2015年12月26日掲載

光派私説10

学芸員 和田宗春

 光悦の生きた時代は、何でも可能な時代といえます。それは鎌倉時代の武士の土地を間にした一所懸命の繋がりが、下剋上の混沌とした関係に入ったことによります。

 話は飛びますが、京都の友人は「この前の前の戦いは…」という時、応仁の乱をいうのです。

 これを生き抜いた京都を中心にした町衆は、生き抜く智恵、才覚を身につけ、上辺と本心の使い分けも巧みな風土を作り上げていきました。しかし朝廷を抱えてきた京都には、江戸、鎌倉、東日本に対抗する気分があります。鎌倉文化に対抗する京都文化です。

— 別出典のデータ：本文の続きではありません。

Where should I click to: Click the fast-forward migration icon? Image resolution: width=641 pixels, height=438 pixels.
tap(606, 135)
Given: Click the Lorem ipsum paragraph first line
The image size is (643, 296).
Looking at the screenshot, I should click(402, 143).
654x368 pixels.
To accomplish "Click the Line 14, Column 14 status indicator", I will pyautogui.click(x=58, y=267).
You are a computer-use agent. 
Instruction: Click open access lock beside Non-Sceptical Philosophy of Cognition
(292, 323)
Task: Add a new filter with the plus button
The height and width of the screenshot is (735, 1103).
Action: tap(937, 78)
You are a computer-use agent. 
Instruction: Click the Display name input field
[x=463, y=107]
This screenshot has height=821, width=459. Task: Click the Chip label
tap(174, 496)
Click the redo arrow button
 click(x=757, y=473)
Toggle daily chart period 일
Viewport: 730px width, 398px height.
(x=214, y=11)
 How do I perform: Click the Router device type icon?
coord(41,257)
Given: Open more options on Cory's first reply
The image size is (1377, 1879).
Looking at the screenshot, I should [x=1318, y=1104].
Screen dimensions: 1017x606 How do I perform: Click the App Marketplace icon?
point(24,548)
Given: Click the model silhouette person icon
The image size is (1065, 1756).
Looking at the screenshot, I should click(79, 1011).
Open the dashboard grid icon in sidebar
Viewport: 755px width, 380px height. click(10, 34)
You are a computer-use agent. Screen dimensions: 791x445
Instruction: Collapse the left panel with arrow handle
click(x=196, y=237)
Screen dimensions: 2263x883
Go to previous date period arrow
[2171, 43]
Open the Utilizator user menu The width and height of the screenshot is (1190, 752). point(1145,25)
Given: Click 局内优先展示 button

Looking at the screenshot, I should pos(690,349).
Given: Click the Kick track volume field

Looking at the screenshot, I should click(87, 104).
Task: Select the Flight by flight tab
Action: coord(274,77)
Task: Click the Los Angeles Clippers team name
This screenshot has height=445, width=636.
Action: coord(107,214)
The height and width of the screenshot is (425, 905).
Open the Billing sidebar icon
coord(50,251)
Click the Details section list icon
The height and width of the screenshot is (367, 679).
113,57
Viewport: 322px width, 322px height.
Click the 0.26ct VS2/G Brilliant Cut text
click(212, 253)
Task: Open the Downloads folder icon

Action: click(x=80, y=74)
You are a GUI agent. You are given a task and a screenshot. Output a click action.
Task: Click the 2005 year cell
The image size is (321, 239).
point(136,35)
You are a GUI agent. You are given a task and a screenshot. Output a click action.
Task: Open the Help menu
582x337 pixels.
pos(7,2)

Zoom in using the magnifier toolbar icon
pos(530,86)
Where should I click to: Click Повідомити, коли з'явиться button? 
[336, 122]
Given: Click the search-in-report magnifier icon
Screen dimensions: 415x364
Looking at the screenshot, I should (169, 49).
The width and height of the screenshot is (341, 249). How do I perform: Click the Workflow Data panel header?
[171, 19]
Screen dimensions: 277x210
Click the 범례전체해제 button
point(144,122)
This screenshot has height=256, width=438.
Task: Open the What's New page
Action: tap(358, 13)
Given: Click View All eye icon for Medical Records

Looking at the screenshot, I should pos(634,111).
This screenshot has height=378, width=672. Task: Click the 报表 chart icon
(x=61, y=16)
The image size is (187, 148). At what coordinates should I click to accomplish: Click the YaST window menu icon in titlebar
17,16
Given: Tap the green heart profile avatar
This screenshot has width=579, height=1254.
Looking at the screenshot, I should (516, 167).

 その中心に光悦がいます。刀剣の鑑定、修理、磨きなど実用と飾りの双方にわたる家業を続ける中で、高位の武士と付き合い、書、陶器、絵で富を手にする上層町衆と仕事で協力する多方面の生き方をします。家康とも口をきき、河原で生活する庶民とも冗談を言い合います。

 その地位、場所に拘らない奔放さが、宗達、光琳とそれだけの良さを生かす絵巻などとして誕生してきます。家康の権威と河原生活者の自由さを、本人の意識では差別せずに存在しているところに当時の混乱社会を芸術、生き方に実現した人間としての魅力があります。